How on earth does Pixar do it?
The computer-animation production company has turned out 14 box-office blockbusters in a row. Rave reviews. Great screenplays.
Now, Ed Catmull, one of the company’s founders, has written a book, Creativity Inc., which promises to clear up a bit of the mystery. In an excerpt prepared for Fast Company, Catmull explains that one of the company’s “key mechanisms” is the “Braintrust,” which meets every few months or so and operates on the following principle: “Put smart, passionate people in a room together, charge them with identifying and solving problems and encourage them to be candid.”
Catmull says that there are two important characteristics of the Braintrust. The first is that it offers much-needed perspective. “People who take on complicated creative projects become lost at some point in the process,” he writes. “Where once a movie’s writer/director had perspective, he or she loses it. Where once he or she could see a forest, now there are only trees. How do you get a director to address a problem he or she cannot see?”
The second is that the Braintrust concerns itself with the task, not the person. “The film—not the filmmaker—is under the microscope,” he says. “This principle eludes most people, but it is critical: You are not your idea, and if you identify too closely with your ideas, you will take offense when challenged.”
Peter Drucker would have surely been taken with Catmull’s insights, and in fact we’ve covered a number of these points before, including the importance of candor, trust and perspective.
But one area worthy of elaboration is the need to make sure the work at hand doesn’t get too personal.
Drucker recognized that many people identify closely with their jobs—and so it’s not surprising that they can take it hard when their ideas are questioned or criticized.
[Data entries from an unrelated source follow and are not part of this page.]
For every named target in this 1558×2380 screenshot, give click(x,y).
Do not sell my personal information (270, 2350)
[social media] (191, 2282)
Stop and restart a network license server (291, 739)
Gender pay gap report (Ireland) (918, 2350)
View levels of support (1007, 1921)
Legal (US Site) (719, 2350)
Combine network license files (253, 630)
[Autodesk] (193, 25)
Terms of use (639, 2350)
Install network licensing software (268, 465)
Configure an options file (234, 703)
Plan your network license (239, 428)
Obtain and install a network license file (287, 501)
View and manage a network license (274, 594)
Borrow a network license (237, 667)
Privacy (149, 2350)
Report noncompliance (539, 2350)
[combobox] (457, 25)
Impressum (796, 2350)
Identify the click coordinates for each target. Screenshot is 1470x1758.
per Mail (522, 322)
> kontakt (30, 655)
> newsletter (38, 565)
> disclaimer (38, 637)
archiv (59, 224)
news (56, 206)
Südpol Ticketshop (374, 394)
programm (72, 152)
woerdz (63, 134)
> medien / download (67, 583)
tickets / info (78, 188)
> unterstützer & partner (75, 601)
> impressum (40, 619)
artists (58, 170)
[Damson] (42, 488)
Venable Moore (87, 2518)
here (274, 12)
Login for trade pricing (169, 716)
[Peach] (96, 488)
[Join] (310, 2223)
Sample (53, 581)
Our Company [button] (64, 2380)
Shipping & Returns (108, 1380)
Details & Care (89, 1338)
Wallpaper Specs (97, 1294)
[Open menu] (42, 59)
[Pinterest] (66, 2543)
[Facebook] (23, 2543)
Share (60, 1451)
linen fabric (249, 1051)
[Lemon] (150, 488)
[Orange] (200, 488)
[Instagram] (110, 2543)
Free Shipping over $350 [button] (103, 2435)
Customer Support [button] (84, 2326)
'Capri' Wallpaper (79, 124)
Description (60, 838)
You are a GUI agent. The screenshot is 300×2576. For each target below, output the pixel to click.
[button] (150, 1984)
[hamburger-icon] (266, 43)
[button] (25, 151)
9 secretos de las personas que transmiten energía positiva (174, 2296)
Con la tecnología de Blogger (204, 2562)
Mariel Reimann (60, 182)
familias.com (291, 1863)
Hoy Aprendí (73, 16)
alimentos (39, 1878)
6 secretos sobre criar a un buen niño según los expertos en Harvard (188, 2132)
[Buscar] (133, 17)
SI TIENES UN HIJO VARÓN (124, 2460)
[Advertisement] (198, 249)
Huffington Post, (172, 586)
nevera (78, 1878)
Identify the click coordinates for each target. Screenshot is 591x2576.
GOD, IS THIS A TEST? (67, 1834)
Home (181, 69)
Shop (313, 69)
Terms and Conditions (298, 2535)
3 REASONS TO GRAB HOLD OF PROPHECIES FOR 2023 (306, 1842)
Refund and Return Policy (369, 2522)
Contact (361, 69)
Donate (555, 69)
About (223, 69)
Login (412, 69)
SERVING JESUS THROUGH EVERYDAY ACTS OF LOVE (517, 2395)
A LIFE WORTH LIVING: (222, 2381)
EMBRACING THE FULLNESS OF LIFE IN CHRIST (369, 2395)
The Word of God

A person’s “relationship to his work underlies all of man’s life and achievements,” he wrote in The Practice of Management.
And yet, like Catmull, Drucker thought it crucial for people not to view challenges to their ideas as a personal affront. “Emotions always run high” over key decisions, Drucker noted. “The smart thing is to treat this as constructive dissent and as a key to mutual understanding.”
At the same time, those doing the questioning need to be careful not to make it personal. They must focus on “What is right?” rather than “Who is right?” “To put personality above the requirements of the work is corruption and corrupts,” Drucker asserted. “To ask ‘Who is right?’ encourages one’s subordinates to play safe.”